The team reported several major findings. Among these was that the unmedicated children with anxiety disorders who received CBT differed from heathy children at baseline, when the first fMRI scan was made. Prior to treatment, youths with anxiety disorders showed widespread hyperactivation of neural circuits, consistent with previous research. These treated children differed at baseline in reaction time to stimuli (slower) and in levels of activation (hyperactivated) brain-wide. Second, in children with anxiety, reaction time as well as hyperactivation specifically in the fronto-parietal region reverted to normal levels with CBT treatment. Third, a number of regions in the brain’s cortex and in subcortical regions “remained hyperactive in patients after CBT treatment.” Subcortical regions include the brain’s limbic circuitry which handles lower-order emotional processing of inputs from sensory systems and includes the amygdala.
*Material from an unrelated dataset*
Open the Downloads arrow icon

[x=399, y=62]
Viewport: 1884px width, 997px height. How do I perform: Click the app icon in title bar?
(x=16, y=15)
Perhaps the most important aspect of the study was the finding that in young patients, some patterns of hyperactivation, including several frontal regions of the brain as well as the right amygdala, did not change with treatment. The team cannot be certain why this is the case, but theorized that while cognitive aspects of CBT “may first reduce subjective feelings of fear or anxiety, defensive systems may show more persistent dysfunction.” They speculate that CBT may more effectively target cortical circuits, while subcortical (including limbic) dysfunction “may lag in responsivity and/or might require more direct interventions” to alter exaggerated defensive reactions.
The team suggested that longer-term follow-up of youths who complete CBT treatment “may reveal normalization of amygdala function,” adding to the benefit the therapy may have on cortical circuitry. It is possible, they say, that youths who continue to demonstrate aberrant cortical and subcortical functioning may be especially prone to relapse as time passes. Overall, it makes sense, they suggest, to follow treated youths over time, and also to assess the effectiveness of complementary adjunctive treatments given alongside CBT, particularly those that have a direct impact on subcortical structures of the brain such as the amygdala.
In addition to Drs. Haller and Kalin, the research team included Rany Abend, Ph.D., a 2019 BBRF Young Investigator; and Katharina Kircanski, Ph.D., a 2013 BBRF Young Investigator.